EXERCISE DIRECTIONS: Write out exactly the lines below starting at the one containing "You are a GUI" and ending at the one containing "Task: Click the bar". Omit every picture.

RECORDS SHOWN:
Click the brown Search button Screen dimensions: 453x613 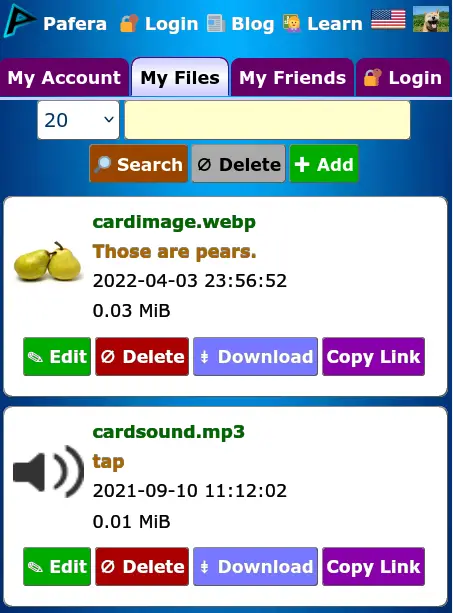139,164
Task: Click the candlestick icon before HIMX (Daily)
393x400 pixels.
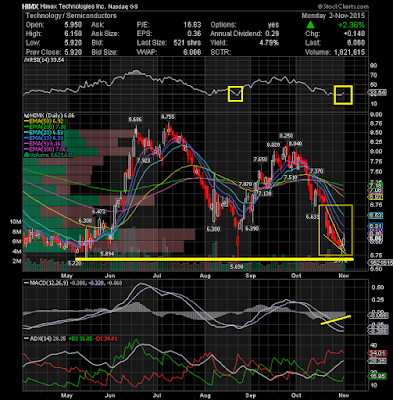Action: coord(24,116)
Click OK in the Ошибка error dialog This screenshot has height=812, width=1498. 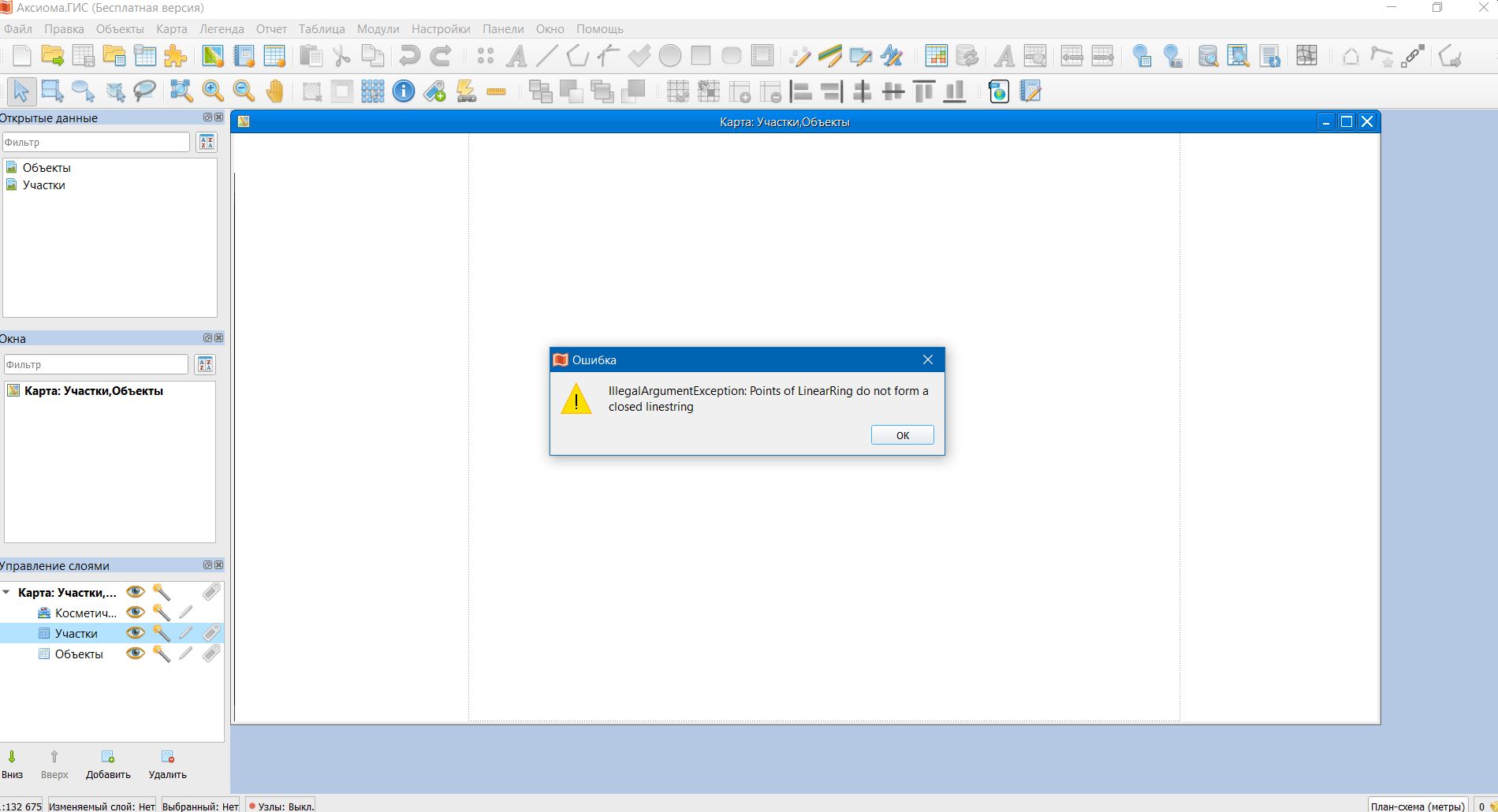click(902, 435)
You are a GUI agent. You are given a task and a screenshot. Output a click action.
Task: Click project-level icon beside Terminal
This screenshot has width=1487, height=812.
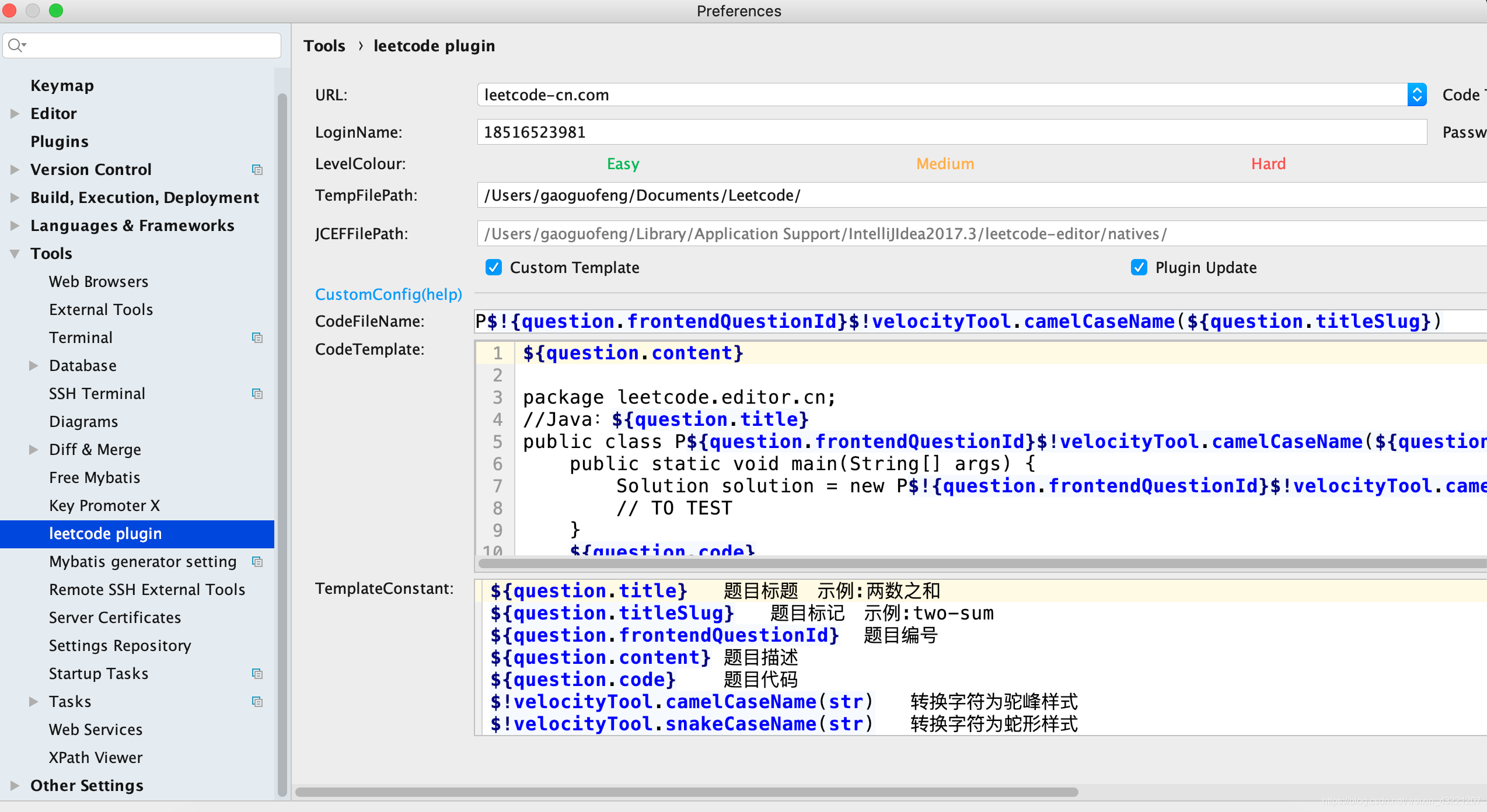257,338

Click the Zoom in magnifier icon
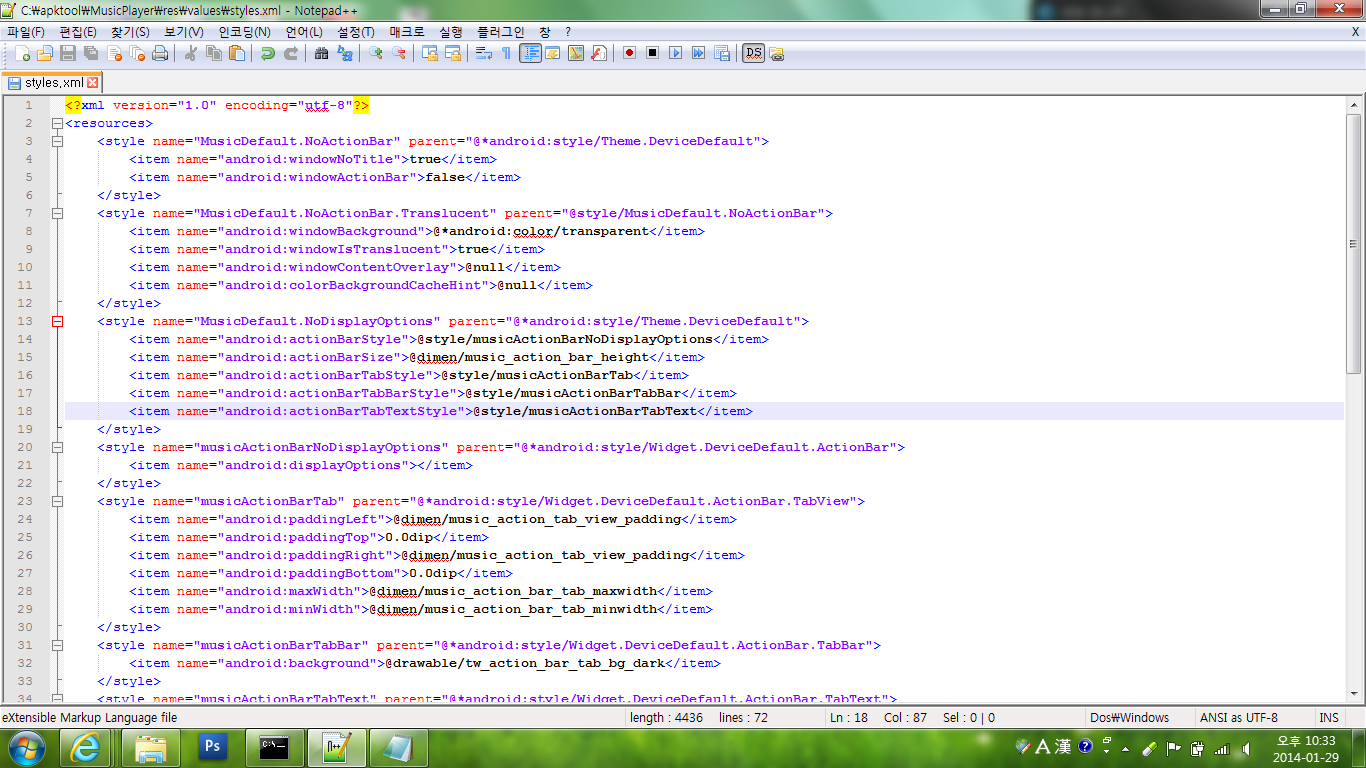coord(376,53)
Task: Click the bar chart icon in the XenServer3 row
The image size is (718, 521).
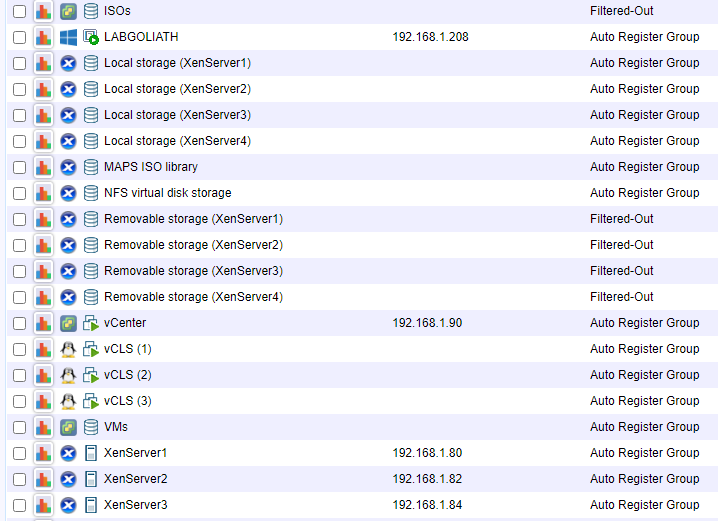Action: pyautogui.click(x=43, y=505)
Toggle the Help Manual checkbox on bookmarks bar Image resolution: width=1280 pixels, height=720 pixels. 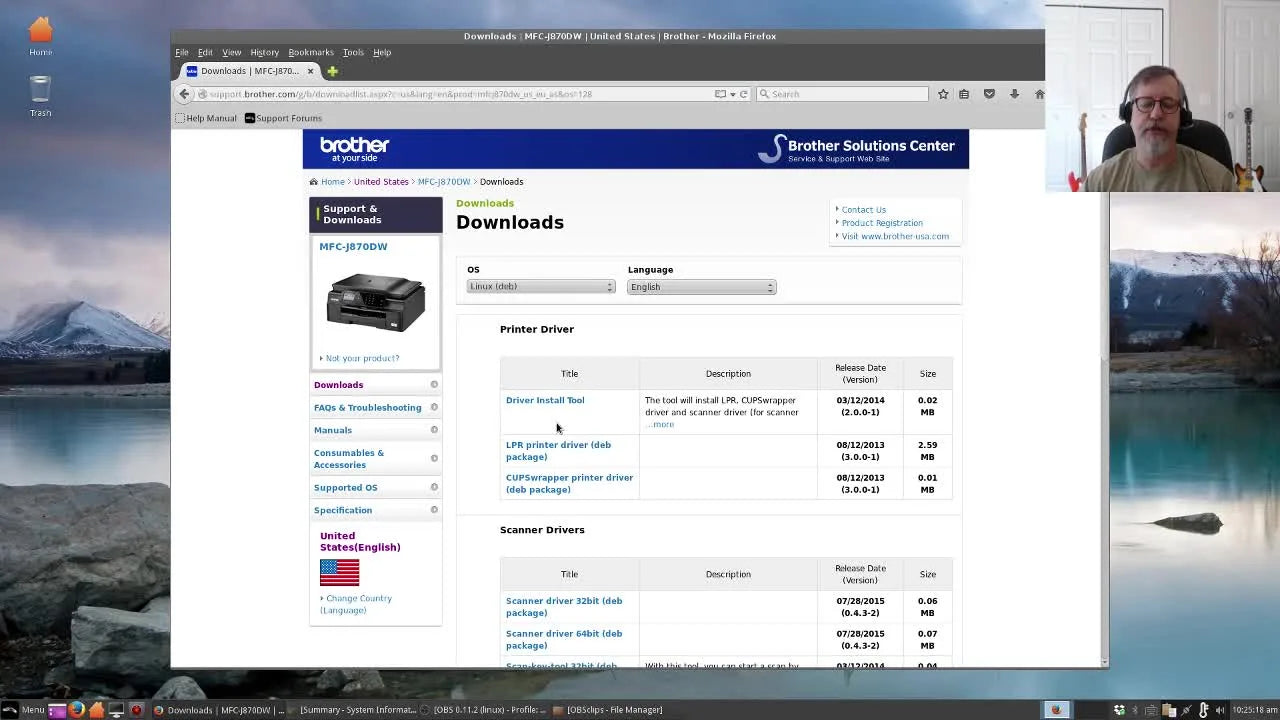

WRITTEN RESPONSE:
You are a GUI agent. You are given a task and a screenshot. Output a click action.
Task: Click project-level icon beside Terminal
This screenshot has width=1487, height=812.
257,338

Click the Zoom in magnifier icon
coord(376,53)
Task: Click the bar chart icon in the XenServer3 row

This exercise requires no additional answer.